The Chat session is managed for you over the long run:

- **Auto-refresh.** The short-lived access token is refreshed automatically (a
  minute before it expires) using the stored refresh token — you don't restart
  anything.
- **Signed out upstream?** If you sign out in the Chat app (or the session is
  revoked), the next request fails with a clear message telling you to run
  **`og-local login`** to re-authorize.
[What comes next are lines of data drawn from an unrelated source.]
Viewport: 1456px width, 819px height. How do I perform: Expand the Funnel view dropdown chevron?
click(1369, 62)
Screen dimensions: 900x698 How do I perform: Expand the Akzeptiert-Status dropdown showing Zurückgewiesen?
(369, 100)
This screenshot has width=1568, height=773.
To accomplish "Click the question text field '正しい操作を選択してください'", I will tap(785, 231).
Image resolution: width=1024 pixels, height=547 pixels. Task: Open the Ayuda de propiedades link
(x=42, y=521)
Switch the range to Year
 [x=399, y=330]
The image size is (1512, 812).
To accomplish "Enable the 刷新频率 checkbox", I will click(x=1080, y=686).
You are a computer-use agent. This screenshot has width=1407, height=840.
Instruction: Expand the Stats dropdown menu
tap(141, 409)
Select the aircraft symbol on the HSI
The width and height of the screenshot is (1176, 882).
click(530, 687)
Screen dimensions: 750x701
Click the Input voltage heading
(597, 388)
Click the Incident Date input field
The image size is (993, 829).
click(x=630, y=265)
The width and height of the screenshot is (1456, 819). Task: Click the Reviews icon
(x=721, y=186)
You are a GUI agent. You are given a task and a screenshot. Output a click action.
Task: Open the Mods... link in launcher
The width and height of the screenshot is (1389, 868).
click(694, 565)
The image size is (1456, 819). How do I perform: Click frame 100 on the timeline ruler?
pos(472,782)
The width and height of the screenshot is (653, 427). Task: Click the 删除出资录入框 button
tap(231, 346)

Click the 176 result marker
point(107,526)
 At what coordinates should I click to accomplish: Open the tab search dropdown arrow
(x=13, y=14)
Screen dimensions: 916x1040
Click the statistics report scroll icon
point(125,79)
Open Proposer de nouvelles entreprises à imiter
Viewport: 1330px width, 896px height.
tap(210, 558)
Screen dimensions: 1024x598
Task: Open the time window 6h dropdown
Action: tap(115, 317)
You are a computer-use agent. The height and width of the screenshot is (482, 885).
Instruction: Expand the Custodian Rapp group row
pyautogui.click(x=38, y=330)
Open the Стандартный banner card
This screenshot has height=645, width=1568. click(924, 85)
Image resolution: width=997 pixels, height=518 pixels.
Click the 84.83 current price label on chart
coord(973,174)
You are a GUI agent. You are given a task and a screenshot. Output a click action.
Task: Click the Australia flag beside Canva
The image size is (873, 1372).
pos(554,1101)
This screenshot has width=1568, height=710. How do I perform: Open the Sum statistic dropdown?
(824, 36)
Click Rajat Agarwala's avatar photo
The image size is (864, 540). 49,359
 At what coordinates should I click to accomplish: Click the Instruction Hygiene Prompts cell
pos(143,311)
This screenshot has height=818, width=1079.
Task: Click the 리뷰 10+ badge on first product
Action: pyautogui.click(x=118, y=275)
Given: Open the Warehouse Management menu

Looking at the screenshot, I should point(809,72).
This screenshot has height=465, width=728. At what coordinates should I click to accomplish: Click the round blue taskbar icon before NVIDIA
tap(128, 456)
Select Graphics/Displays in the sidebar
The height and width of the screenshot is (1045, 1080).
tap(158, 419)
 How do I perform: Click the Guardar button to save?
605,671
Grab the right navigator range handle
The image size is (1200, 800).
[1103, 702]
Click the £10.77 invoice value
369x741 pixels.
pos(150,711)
Re-login overwrites the saved session in
  place; nothing else changes.
- **A gateway goes offline?** If the selected TEE becomes unreachable, the proxy
  transparently reselects another active gateway from the on-chain registry and
  retries once, so a single dead node doesn't take you down.

## Install from source (development)

```sh
git clone https://github.com/OpenGradient/local && cd local
uv sync --all-groups
uv run og-local --help
```

## Configuration

Login stores a session (and the network config it needs) in
`~/.opengradient/local/session.json` (override the directory with
`OG_LOCAL_HOME`). Server knobs:

| Env var | Flag | Default | Purpose |
|---------|------|---------|---------|
| `OG_LOCAL_HOST` | `--host` | `127.0.0.1` | Bind host. |
| `OG_LOCAL_PORT` | `--port` | `11434` | Bind port. |
| `OG_LOCAL_TEE_ID` | `--tee-id` | — | Pin a specific registry TEE. |
| `OG_LOCAL_EXPECTED_PCR_HASH` | `--expected-pcr` | — | Refuse any TEE whose on-chain `pcrHash` differs. |
| `OG_LOCAL_HOSTNAME` | — | `opengradient.inference` | Friendly local hostname advertised to agents. |
| `OG_LOCAL_APP_URL` | `--app-url` (login) | `https://chat.opengradient.ai` | Chat app origin for login. |

## Scope & limitations (MVP)

- **OpenAI-compatible only.** `/v1/chat/completions` and `/v1/models`. An
  Anthropic `/v1/messages` translation layer is a planned follow-up.
- **Verify-before-emit streaming.** Streaming buffers and verifies the full
  response before replaying it, trading first-token latency for the "no
  unverified token leaves the machine" guarantee.
- **Payment via Chat credentials.** The relay pays x402 server-side against your
  Chat account. A wallet/x402 path (the SDK's `og.LLM`) is the alternative for
  fully self-custodial setups.

## Development

```sh
uv sync --group test
uv run pytest          # server-layer tests
uv run ruff check .
```

The protocol-level crypto (OHTTP, signature verification, request
canonicalization) is tested in the SDK repo against the real tee-gateway
recipient code, guaranteeing wire compatibility.